- **Work request**:
Retyping should cover only the lines from the one containing "You are a GUI" through the final line of the records, with pictures omitted.

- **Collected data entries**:
# # # # #
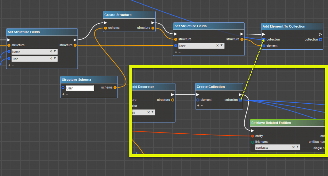This screenshot has height=176, width=328.
Task: Click the element input pin on Create Collection
Action: (198, 100)
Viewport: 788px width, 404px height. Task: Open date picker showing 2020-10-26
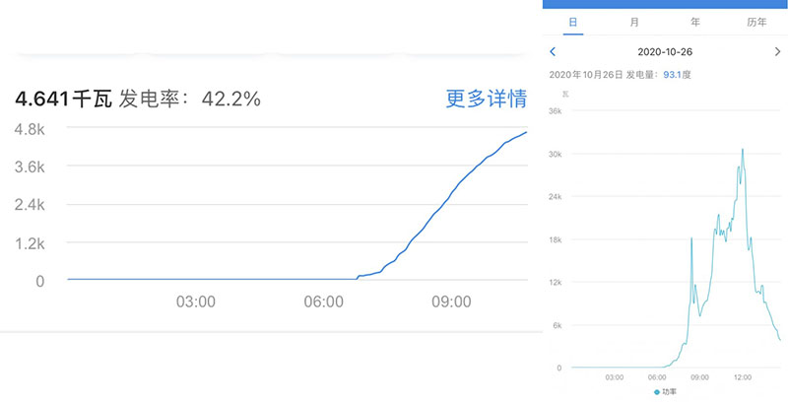(x=666, y=51)
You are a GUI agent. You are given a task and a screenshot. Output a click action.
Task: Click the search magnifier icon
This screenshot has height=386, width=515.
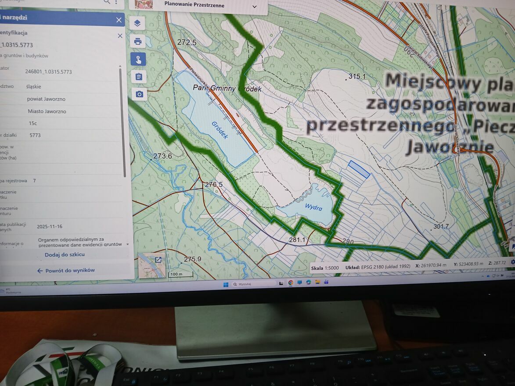coord(107,2)
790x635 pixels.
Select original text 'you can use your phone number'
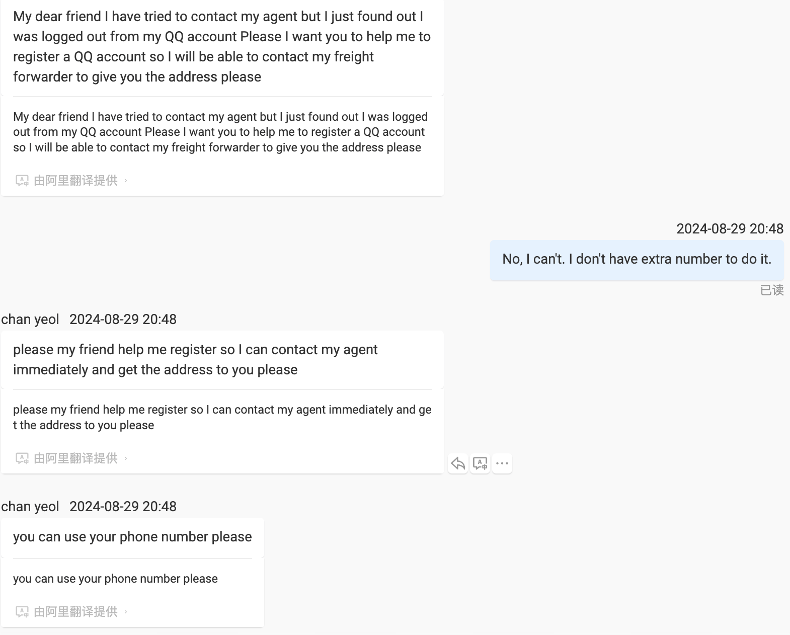tap(132, 537)
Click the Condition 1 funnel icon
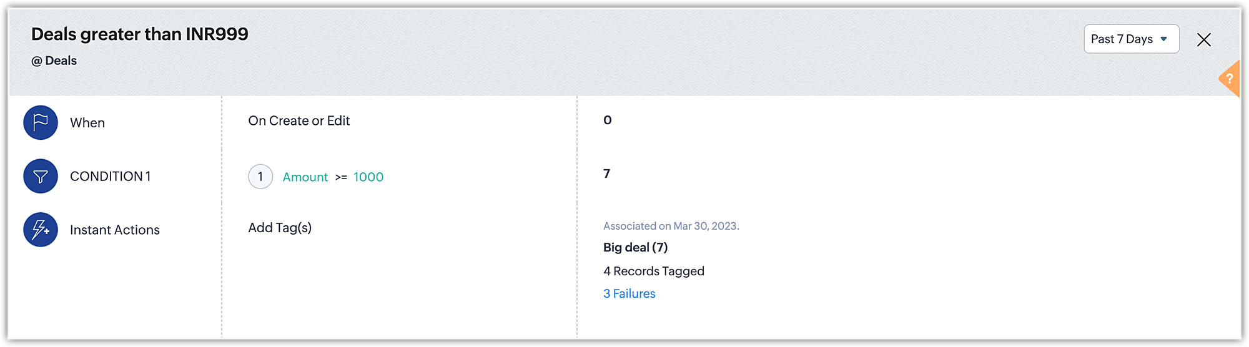 [x=41, y=176]
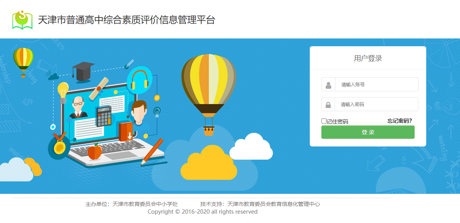The height and width of the screenshot is (223, 460).
Task: Click the graduation cap illustration
Action: [83, 71]
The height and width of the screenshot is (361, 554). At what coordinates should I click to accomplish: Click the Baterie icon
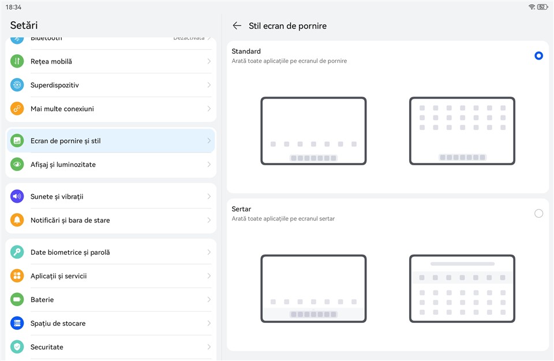17,300
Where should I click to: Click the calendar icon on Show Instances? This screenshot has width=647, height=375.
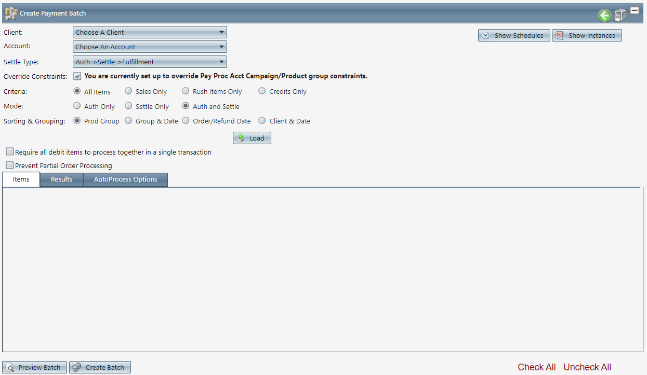point(560,35)
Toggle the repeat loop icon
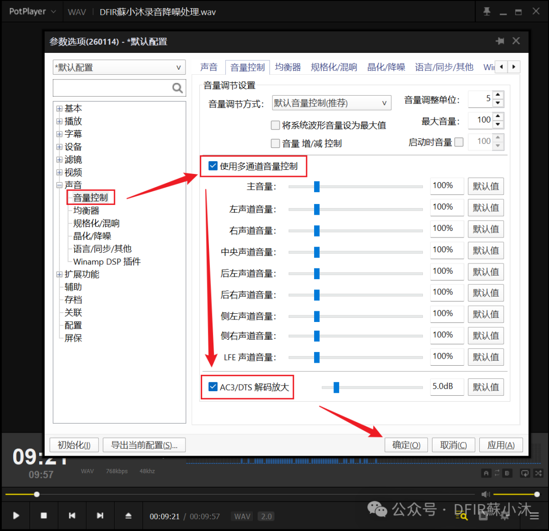 click(x=524, y=473)
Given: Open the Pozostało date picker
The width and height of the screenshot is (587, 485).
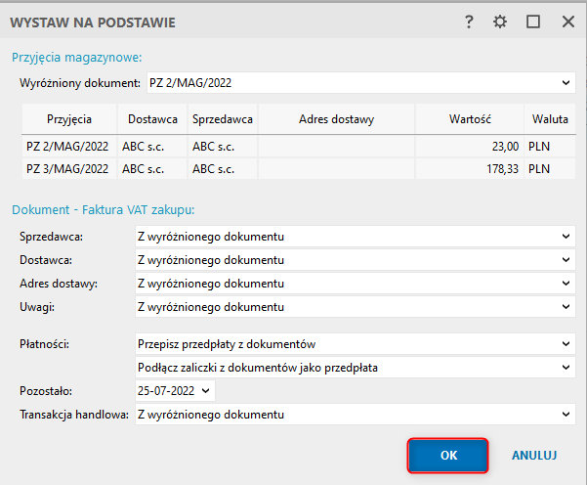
# # # # #
- **Answer to this exercise**:
You are a GUI agent. You are given a task and a screenshot. Output a click action.
Task: Click the search magnifier icon
This screenshot has height=386, width=515.
coord(107,2)
790x635 pixels.
Select original text 'you can use your phone number'
tap(132, 537)
Click the Condition 1 funnel icon
 [x=41, y=176]
The height and width of the screenshot is (223, 460).
Task: Click the graduation cap illustration
Action: [83, 71]
The height and width of the screenshot is (361, 554). At what coordinates should I click to accomplish: Click the Baterie icon
17,300
Where should I click to: Click the calendar icon on Show Instances? This screenshot has width=647, height=375.
point(560,35)
Toggle the repeat loop icon
 click(x=524, y=473)
Given: Open the Pozostało date picker
The width and height of the screenshot is (587, 485).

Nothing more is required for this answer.